What’s wrong with the Debt Snowball?

The famed Dave Ramsey advocates the “snowball” theory of debt relief: after making the minimum payments, work towards paying off your smallest debt first, then gradually move up to your largest. He tells you to ignore the interest rate on your debts, and instead to focus on the momentum-granting psychological satisfaction that comes with paying off your debt. But there are two problems with this: If your highest-interest debt is also your largest, you’ll end up paying a lot more in interest.

If all your debts are large, you won’t get a psychological benefit. Ramsey says that you’ll be motivated to stick with your savings if you have the satisfaction of closing accounts – and that motivation is worth paying more interest for. By that logic, if you only have one credit card but you’ve racked up $10,000 on it, your best way to pay it off is to open another credit card, run up a $200 debt and pay it off before tackling the bigger debt.

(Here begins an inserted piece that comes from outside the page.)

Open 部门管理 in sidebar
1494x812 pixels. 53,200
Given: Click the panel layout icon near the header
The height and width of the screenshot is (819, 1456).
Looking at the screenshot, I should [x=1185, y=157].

Here’s an illustration of how the “debt snowball” method can cost you. You have three debts and $500 a month with which to pay them off:

Loan Type Interest Rate Balance Minimum Payment
Credit card 18% $15,000 $100
Student loan 8% $8,000 $100
Auto loan 3% $5,000 $100

If you use Dave Ramsey’s method, you’ll be debt-free in 101 months – about eight and a half years. You’ll pay out $22,613 in interest. That’s pretty substantial, almost equal to the amount you borrowed.

Instead, if you do the mathematically sound method – paying off your highest-interest debt first – you’ll be debt-free in 86 months, just over seven years, and you’ll pay a total of $14,650 in interest.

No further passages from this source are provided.